SUSE Linux Enterprise High Availability 15 SP3

Pacemaker Remote Quick Start #

Publication Date: December 12, 2024

This document guides you through the setup of a High Availability cluster with a remote node or a guest node, managed by Pacemaker and pacemaker_remote. Remote in pacemaker_remote does not refer to physical distance, but to the special status of nodes that do not run the complete cluster stack and thus are not regular members of the cluster.

Revision History: Documentação da SUSE Linux Enterprise High Availability Extension

Permission is granted to copy, distribute and/or modify this document under the terms of the GNU Free Documentation License, Version 1.2 or (at your option) version 1.3; with the Invariant Section being this copyright notice and license. A copy of the license version 1.2 is included in the section entitled “GNU Free Documentation License”.

For SUSE trademarks, see https://www.suse.com/company/legal/. All third-party trademarks are the property of their respective owners. Trademark symbols (®, ™ etc.) denote trademarks of SUSE and its affiliates. Asterisks (*) denote third-party trademarks.

All information found in this book has been compiled with utmost attention to detail. However, this does not guarantee complete accuracy. Neither SUSE LLC, its affiliates, the authors nor the translators shall be held liable for possible errors or the consequences thereof.

1 Conceptual overview and terminology #

A regular cluster can contain up to 32 nodes. With the pacemaker_remote service, High Availability clusters can be extended to include additional nodes beyond this limit.

The pacemaker_remote service can be operated as a physical node (called remote node) or as a virtual node (called guest node). Unlike normal cluster nodes, both remote and guest nodes are managed by the cluster as resources. As such, they are not bound to the 32 node limitation of the cluster stack. However, from the resource management point of view, they behave as regular cluster nodes.

Remote nodes do not need to have the full cluster stack installed, as they only run the pacemaker_remote service. The service acts as a proxy, allowing the cluster stack on the “regular” cluster nodes to connect to the service. Thus, the node that runs the pacemaker_remote service is effectively integrated into the cluster as a remote node (see Terminology).

Terminology #

Cluster node

A node that runs the complete cluster stack, see Figure 1, “Regular cluster stack (two-node cluster)”.

Figure 1: Regular cluster stack (two-node cluster) #

A regular cluster node may perform the following tasks:

Run cluster resources.
Run all command line tools, such as crm, crm_mon.
Execute fencing actions.
Count toward cluster quorum.
Serve as the cluster's designated coordinator (DC).

Pacemaker remote (systemd service: pacemaker_remote)

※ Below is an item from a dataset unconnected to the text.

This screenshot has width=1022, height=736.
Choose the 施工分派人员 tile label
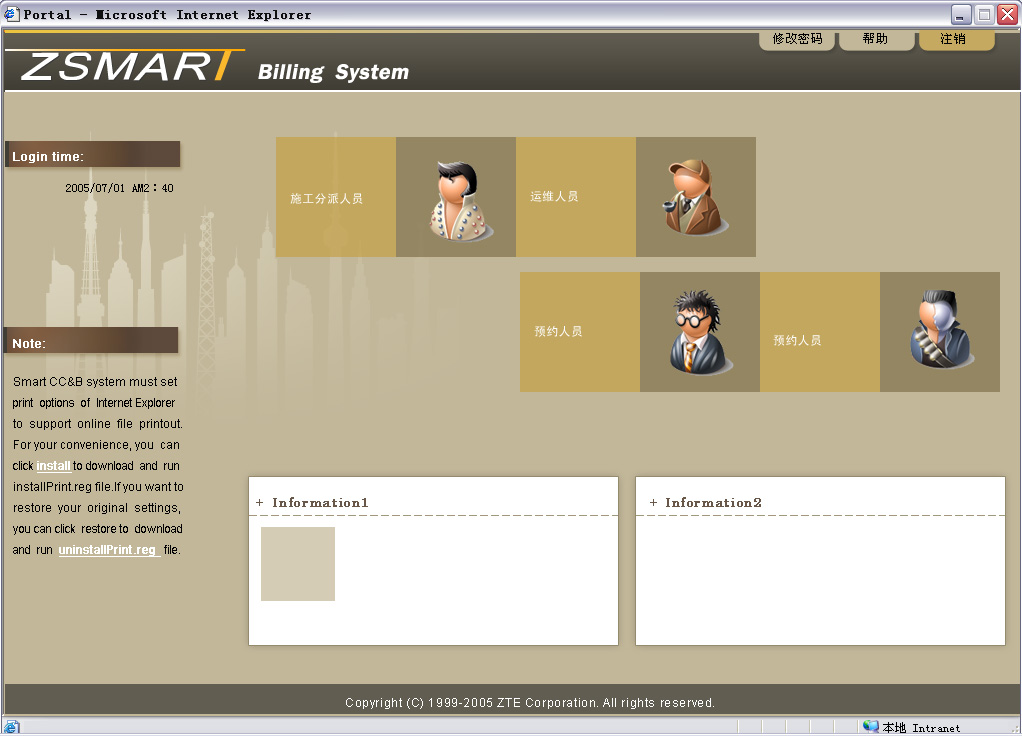tap(326, 199)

A service daemon that makes it possible to use a node as a Pacemaker node without deploying the full cluster stack. Note that pacemaker_remote is the name of the systemd service. However, the name of the daemon is pacemaker-remoted (with a trailing d after its name).

Remote node

A physical machine that runs the pacemaker_remote daemon. A special resource (ocf:pacemaker:remote) needs to run on one of the cluster nodes to manage communication between the cluster node and the remote node (see Section 3, “Use case 1: setting up a cluster with remote nodes”).

Guest node

A virtual machine that runs the pacemaker_remote daemon. A guest node is created using a resource agent such as ocf:pacemaker:VirtualDomain with the remote-node meta attribute (see Section 4, “Use case 2: setting up a cluster with guest nodes”).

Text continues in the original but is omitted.